[Entries shown]

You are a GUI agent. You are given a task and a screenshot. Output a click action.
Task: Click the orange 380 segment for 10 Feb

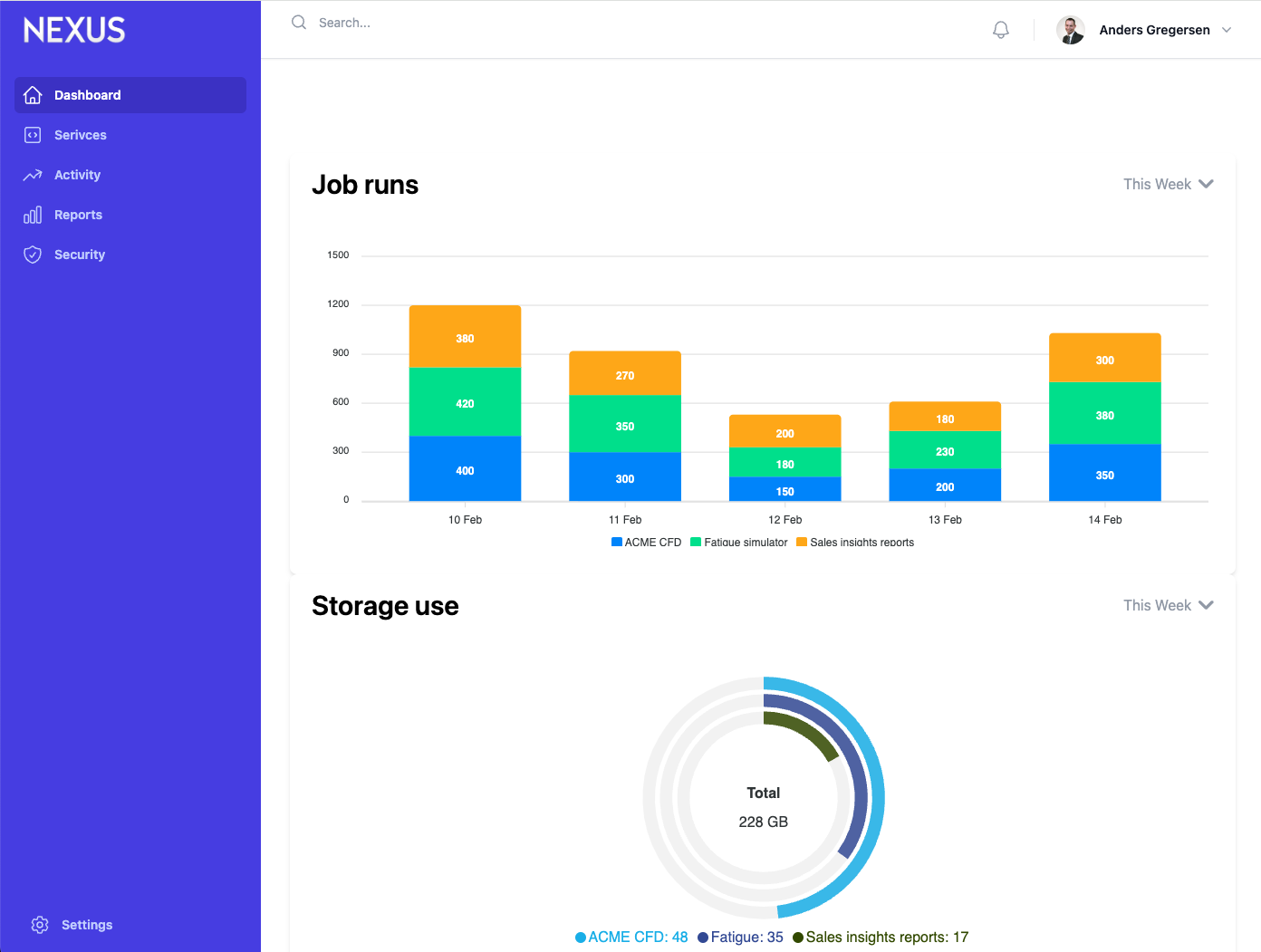point(465,337)
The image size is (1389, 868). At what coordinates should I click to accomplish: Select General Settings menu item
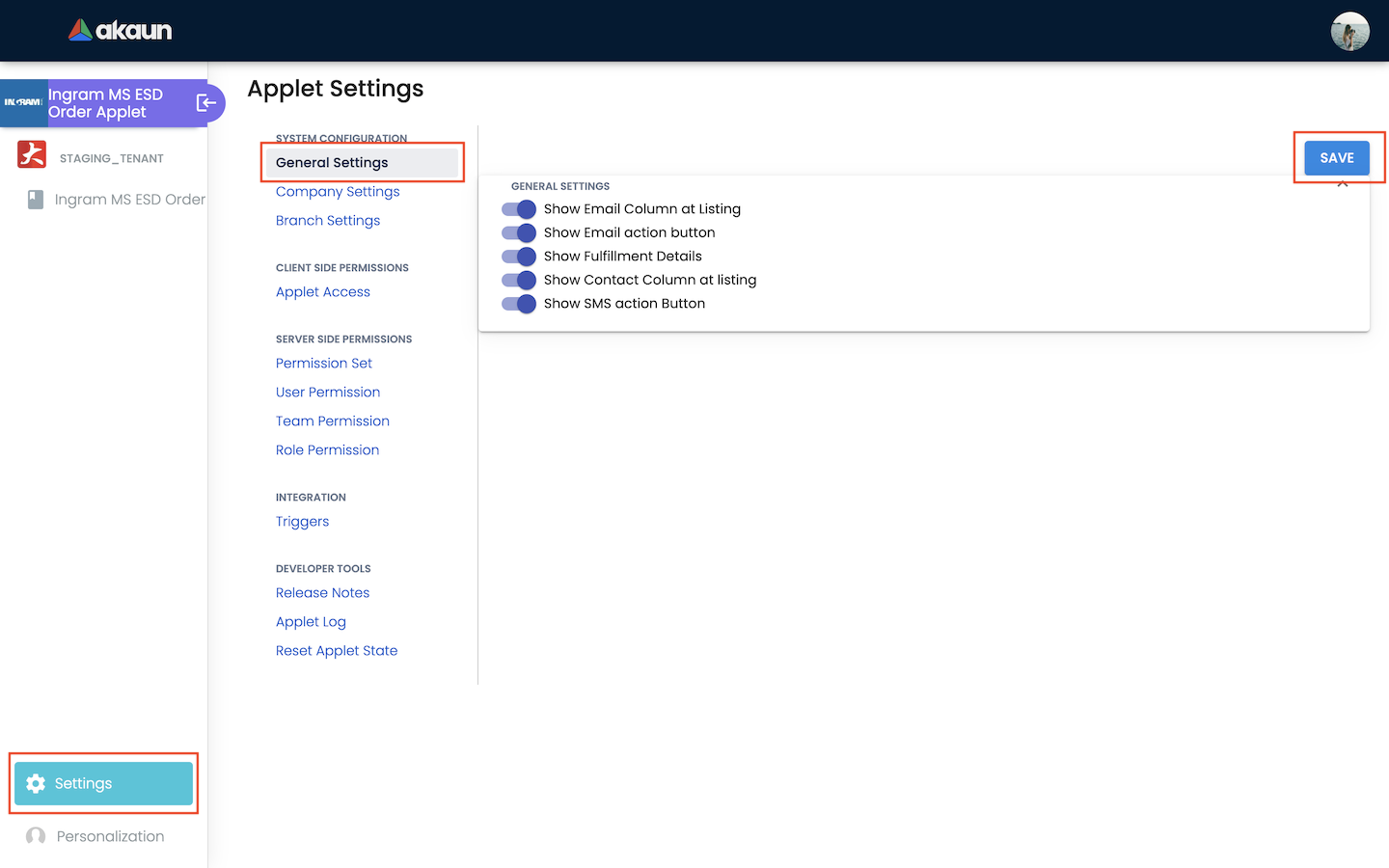tap(332, 163)
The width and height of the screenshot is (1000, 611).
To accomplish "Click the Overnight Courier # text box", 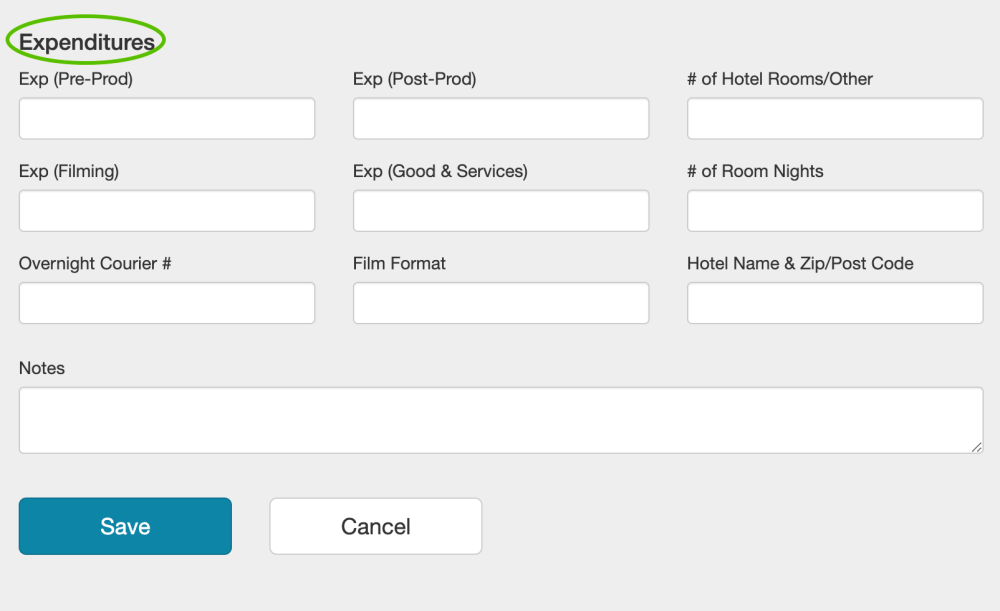I will click(167, 303).
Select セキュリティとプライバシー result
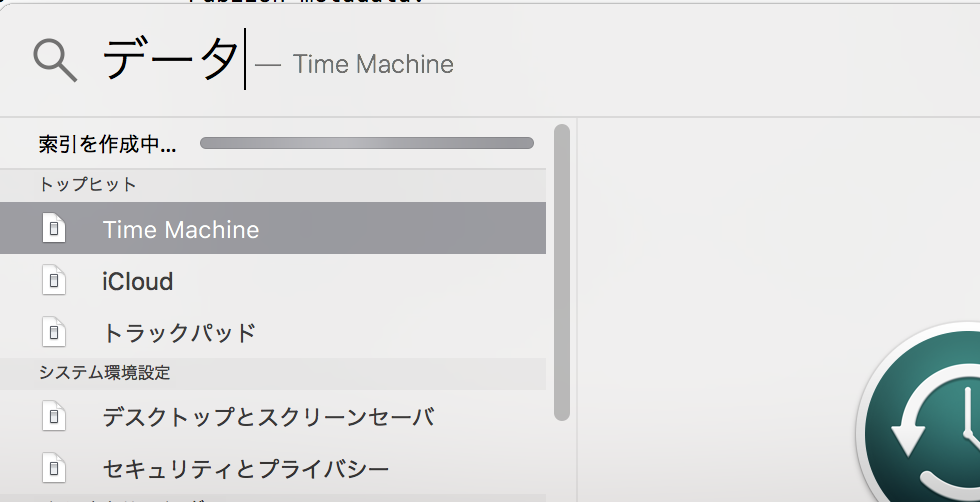The image size is (980, 502). pos(272,468)
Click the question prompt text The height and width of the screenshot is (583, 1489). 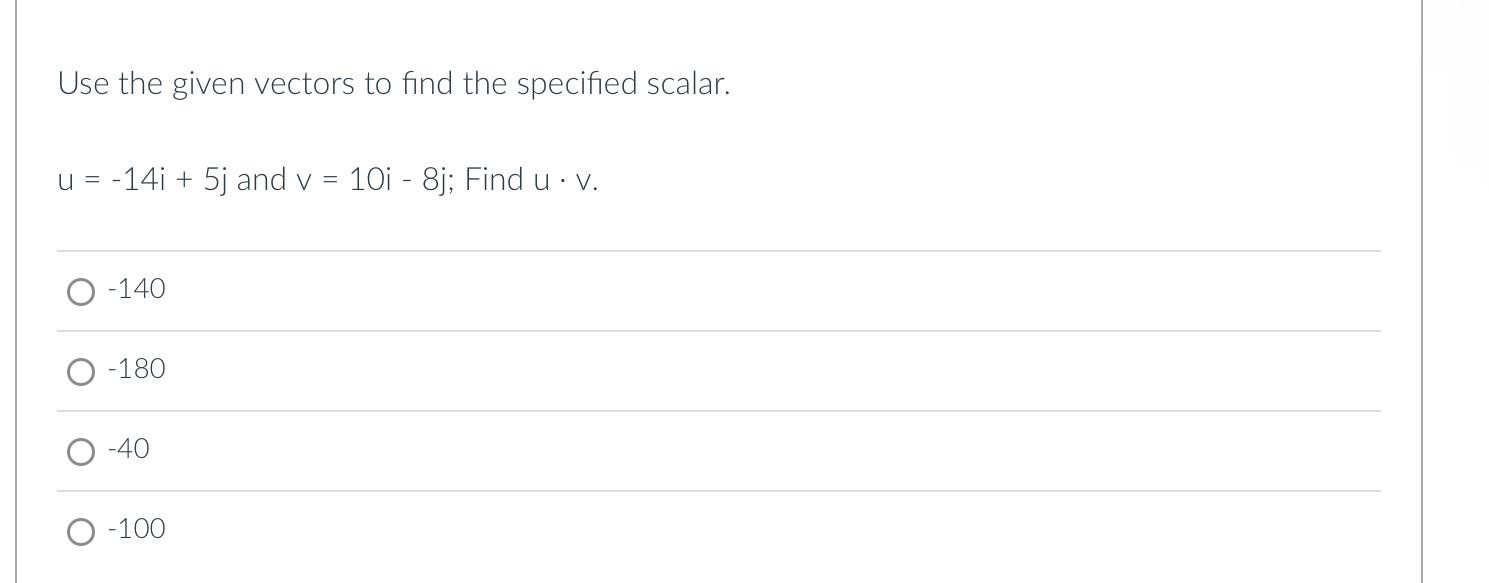[394, 84]
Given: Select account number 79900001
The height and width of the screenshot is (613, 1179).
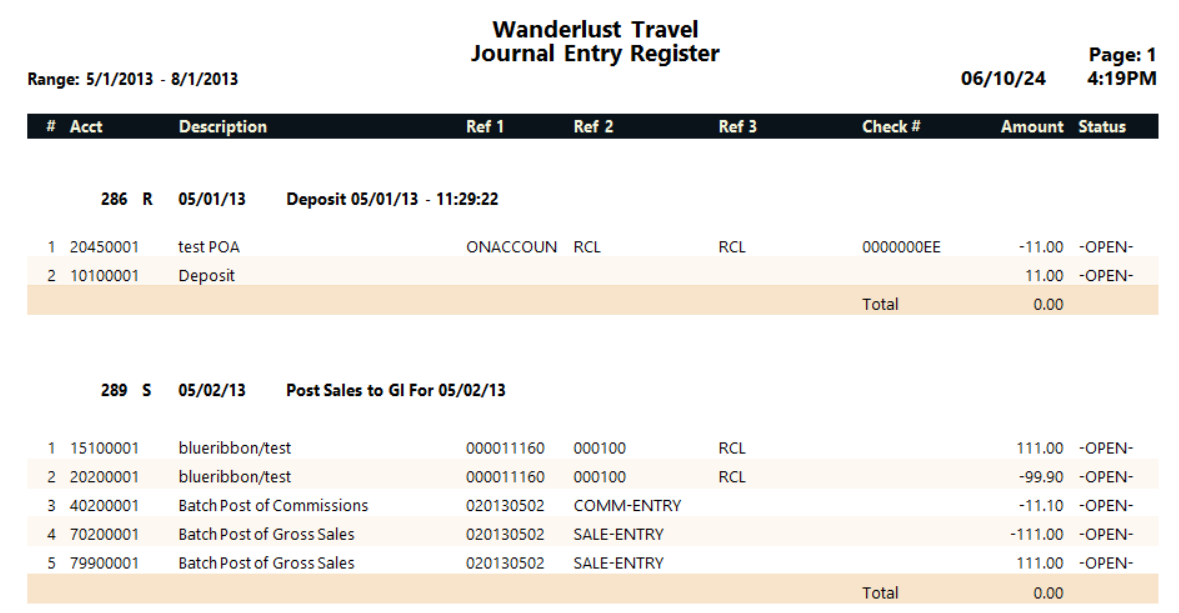Looking at the screenshot, I should tap(105, 563).
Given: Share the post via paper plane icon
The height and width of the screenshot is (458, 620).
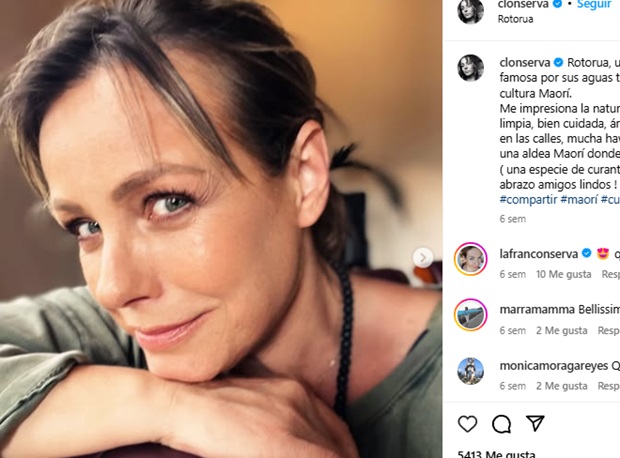Looking at the screenshot, I should pos(535,424).
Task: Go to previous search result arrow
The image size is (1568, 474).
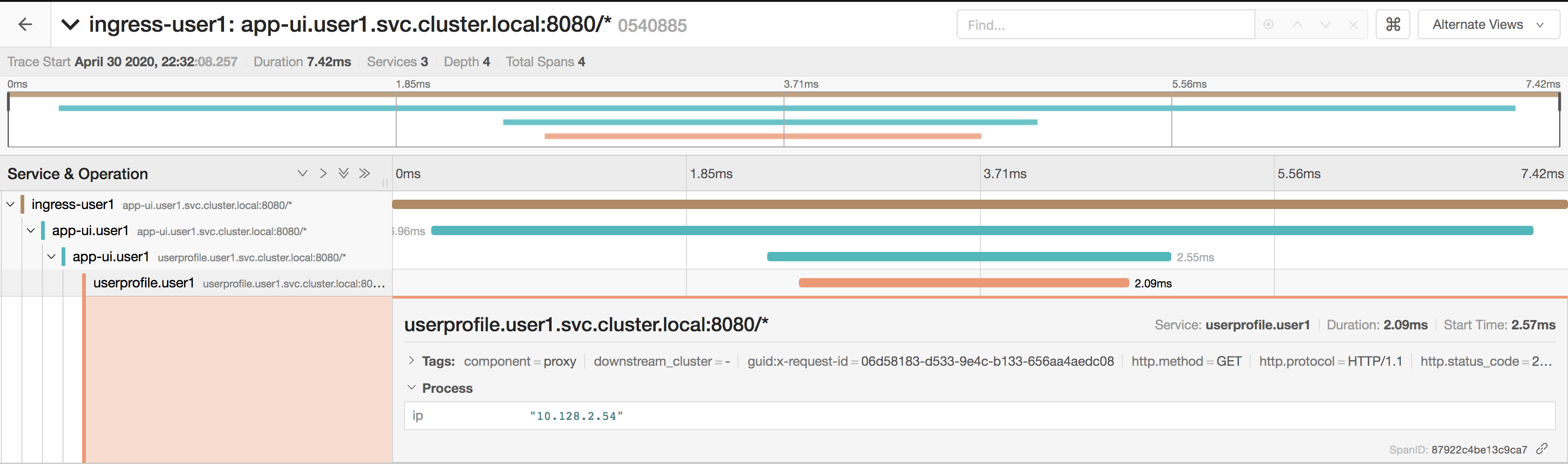Action: click(x=1297, y=24)
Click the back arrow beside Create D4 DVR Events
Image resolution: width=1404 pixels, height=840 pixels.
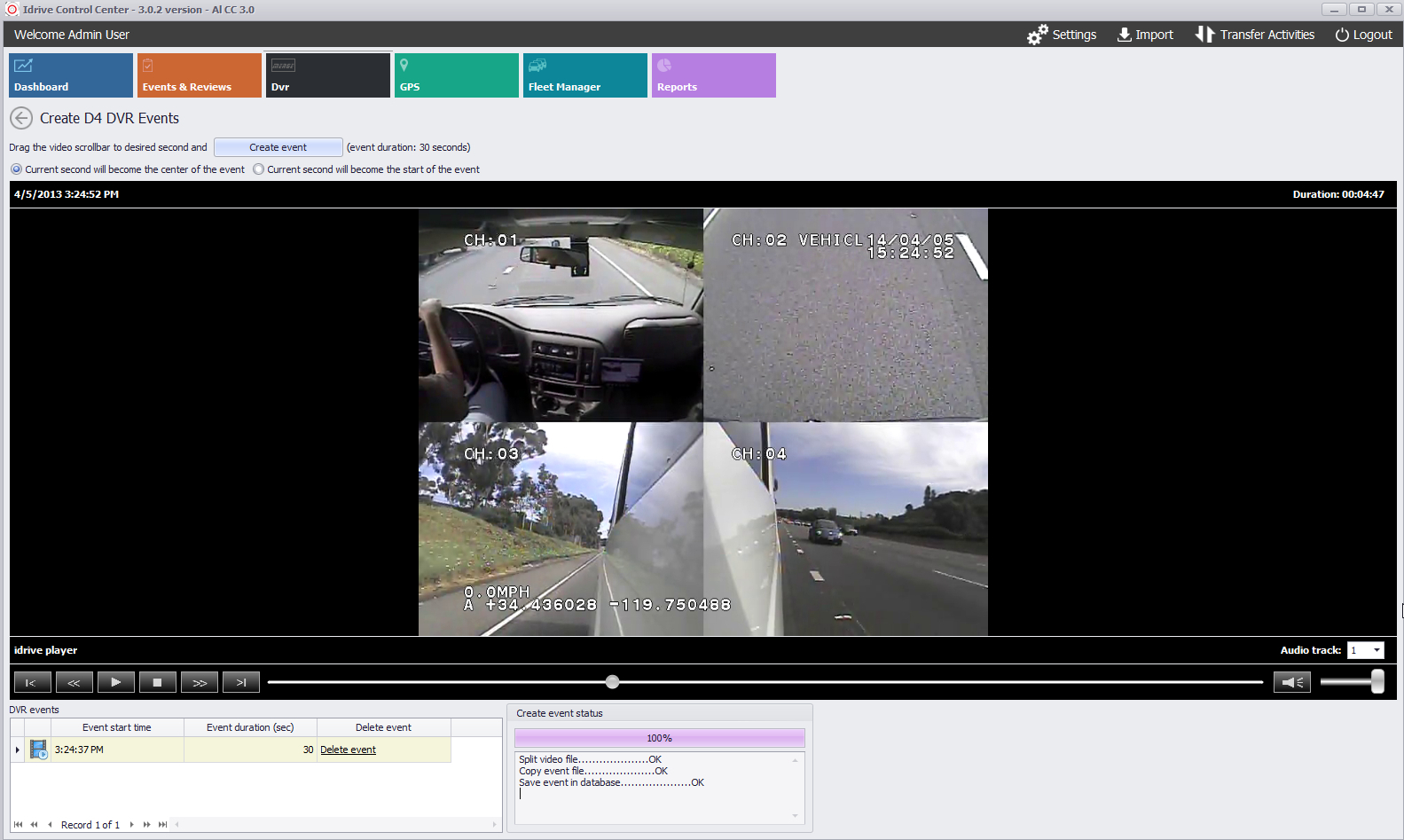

[/Entries shown]

Exercise prompt:
The lines wanted are those from the one with "Task: Go to previous search result arrow" to the end of the entries above, repeated exactly, both ends included. Leave out the pictures.

Answer to the exercise:
Task: Go to previous search result arrow
The image size is (1568, 474).
Action: click(x=1297, y=24)
Click the back arrow beside Create D4 DVR Events
Image resolution: width=1404 pixels, height=840 pixels.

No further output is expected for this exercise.